So there is a problem: the openness and freshness — the ignorance — that allows us to perceive things that don’t fit into our preformed ideas and thereby to see the unexpected, on the one hand; and on the other hand, the necessity to bring the fruits of previous experience to illuminate the phenomena we are perceiving. We need openness to take in something new, but only through applying concepts formed from previous experience — which are in this sense biases and can often be quite abstract — can we make sense of the world at all.
So there is a real tension between preformed concepts and openness. I would say that we need to live actively and consciously within this tension. We need the awareness that gaining knowledge is always a matter of our engaging in the world from a particular perspective. In this way we become more sensitive to the boundaries of our knowledge and more aware of the extent of our ignorance.
But there is the further question of the quality of our concepts, of what we bring to our experience. Can we transform our concepts so that they become less abstract and more vitally related to experience? Can we move from conceptual biases that color phenomena to more malleable concepts that become sensitive tools to illuminate the not-yet-seen? Can we be just as interested in what does not fit into our scheme of things, as in what does? Can we continually stretch and remold our view of the world? Or to put it another way: Can we bring new life into our way of knowing?
Cultivating Openness
Over a number of years I studied a particular plant, the skunk cabbage. I was intrigued by its strangeness and wanted to get to know it better. So I went out regularly and observed it, and got to know its habitat, life cycle, and how it adapted to its environment. I’d often go out with a particular question and focus.
But I also made it a rule to occasionally go out with no fixed focus and try to perceive with Thoreau’s sauntering eye. Sometimes it didn’t work because my attention would wander inward and I’d start thinking about all sorts of other things. Although I was out in the woods, I was in my head and hardly seeing anything. But sometimes it worked, and I could tell that repeated practice makes it possible to cultivate a kind of open, receptive awareness infused with an animated expectation of what might come toward me.
One March afternoon I went down to the wetland where skunk cabbage grows. In upstate New York where I live it often is still wintry at this time of year. On this day the sun was shining through the leafless shrubs and it warmed my face. My eyes were wandering over the skunk cabbage flowers I knew so well that were just emerging from the cool muck. Then I saw a few bees. I watched those bees fly into the flowers and fly out again into other blossoms. In a flash I realized, I hadn’t seen any bees yet that year. The first bees of the year were visiting this plant — this strange plant that warms up to over 60 degrees when it comes out of the ground, even though the air temperature is often at or below freezing. Skunk cabbage warms up, and on a first somewhat warm and sunny afternoon, the bees come.
I’m pretty sure I would have overlooked this wonderful meeting of bee and skunk cabbage had I not been practicing a “sauntering of the eye.” I know myself well as a not-so-open observer and as someone who usually has to focus intently to see.
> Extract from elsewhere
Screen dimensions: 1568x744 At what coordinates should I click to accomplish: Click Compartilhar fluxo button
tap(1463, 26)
But that very focus can prevent me — and certainly often does prevent me — from seeing the unexpected. So, by going out purposefully with the broad focus of open expectation, I overcome my limitations and invite the world in.
Another exercise to heighten openness is to pause during the evening and think back over the day. “What did I experience today that I wasn’t expecting?” It can be disheartening to realize how much of what I experienced was actually expected. Biases were supported: the colleague who is usually a jerk was once again a jerk, and so on. To cherish those few moments when something new and unexpected appeared, and then to vividly and concretely re-picture those experiences to myself can lead me to cultivate an interest in and sensitivity to the unexpected. So I can reflect back on my troublesome colleague’s actions and words that did not fit my expectations. I try to create a field of openness. It actually does bear fruit. I can begin to see another person, a landscape, or a social problem — whatever it may be — with fresh eyes.
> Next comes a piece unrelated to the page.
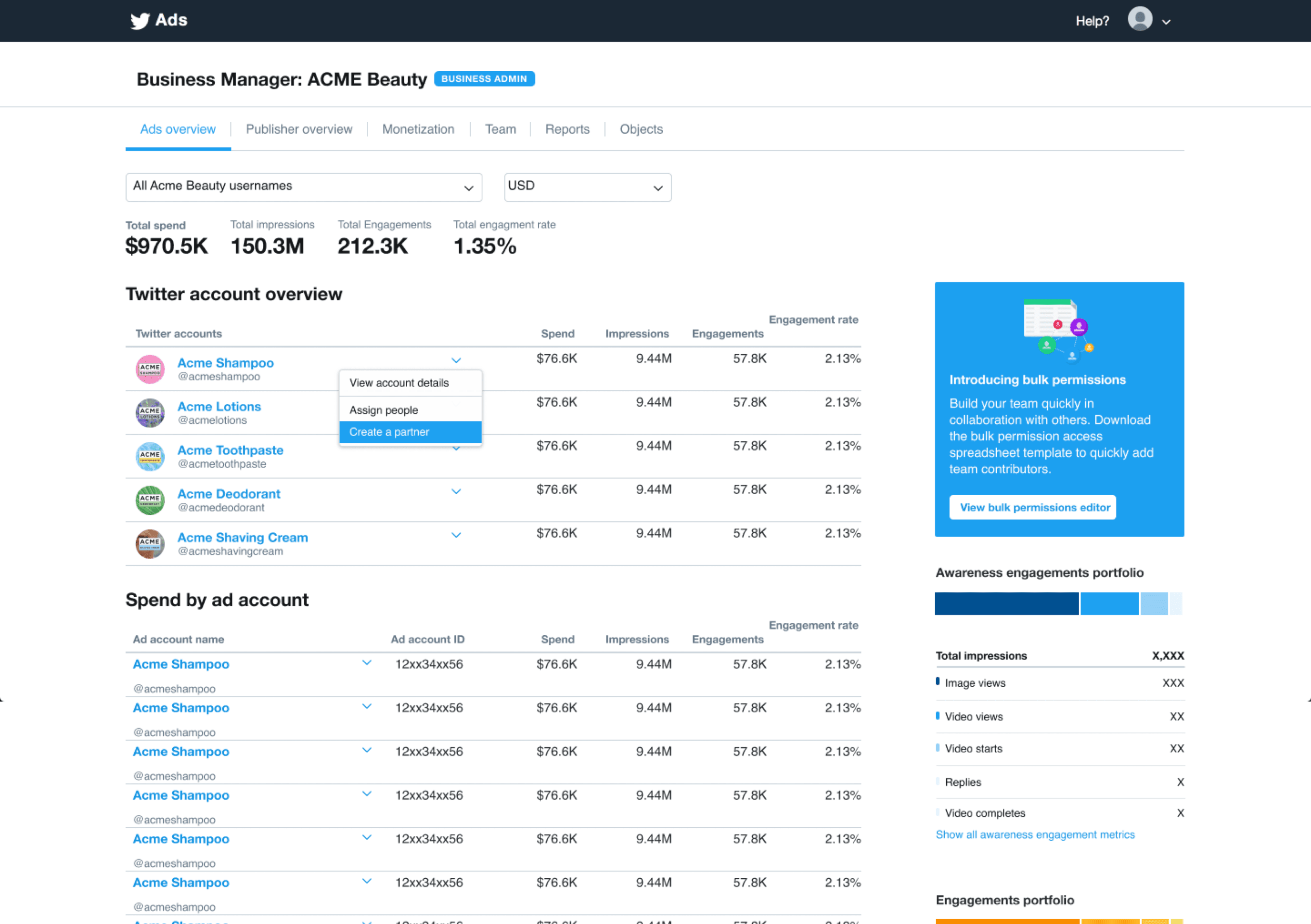Select Create a partner from the menu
Beyond Abstraction to Living Concepts
Most people think giraffes have long necks. I used to teach, as many biology teachers do, about how the giraffe got its long neck through evolution. The giraffe — as long as I considered it solely in terms of the “fact” of its long neck — was a straightforward illustration of how Darwinian evolution via variation and natural selection works. I was disseminating “knowledge,” but did this knowledge really illuminate the giraffe?
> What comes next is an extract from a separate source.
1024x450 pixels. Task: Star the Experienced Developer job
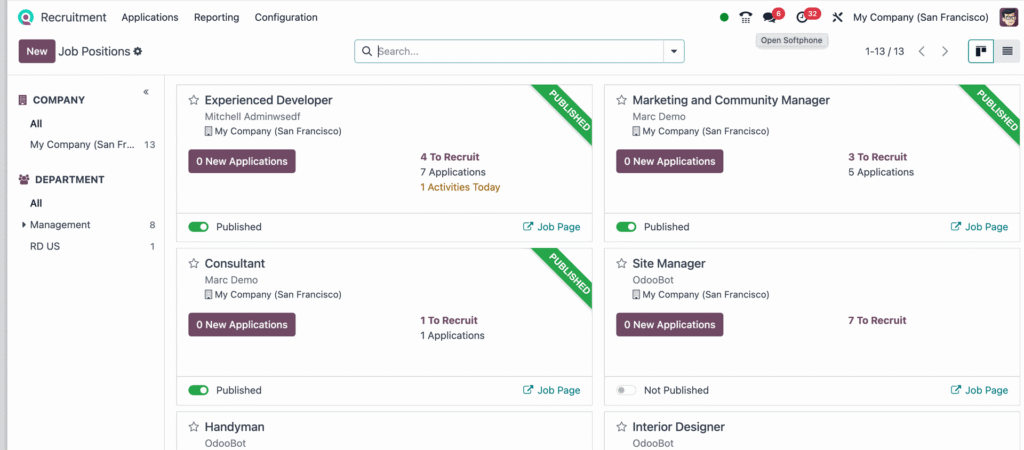coord(194,100)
Later I studied the giraffe and its neck in more detail. Since I wasn’t interested in any particular theory or explanation and just wanted to get to know the giraffe better, I was open to what the wealth of phenomena had to show me. They showed my ignorance and the poverty of the concepts I’d been using. As a result, the concept of the giraffe’s “long neck” increasingly became an abstraction to be overcome.
The first step in overcoming this abstraction was to view the neck both within the context of the whole animal and in comparison with other mammals (Holdrege 2005). I discovered that the neck is not the only long thing in the giraffe. The giraffe has very long and straight legs. Since the foot and leg bones are not only long but also arranged more vertically than in other hoofed mammals, the overall leg length is increased significantly. Moreover, the giraffe is the only hoofed mammal that has longer front legs than hind legs. It has a long head, a very long tongue and long eyelashes too (and at the other end the tail hairs are the longest hairs you’ll find in mammals).
Since the giraffe has a markedly short body in relation to its height — a beautiful instance of what morphologists call compensation — both the neck and the legs appear even longer. I realized the giraffe’s neck is part of an overall tendency in the animal toward vertical lengthening, especially in the front part of the body. All the limb-like parts of the body — the four legs, the neck as a limb for the head, the jaw of the head, and then, of course, the tongue — are long and through their particular configuration allow the animal, for example, to reach high into trees to browse.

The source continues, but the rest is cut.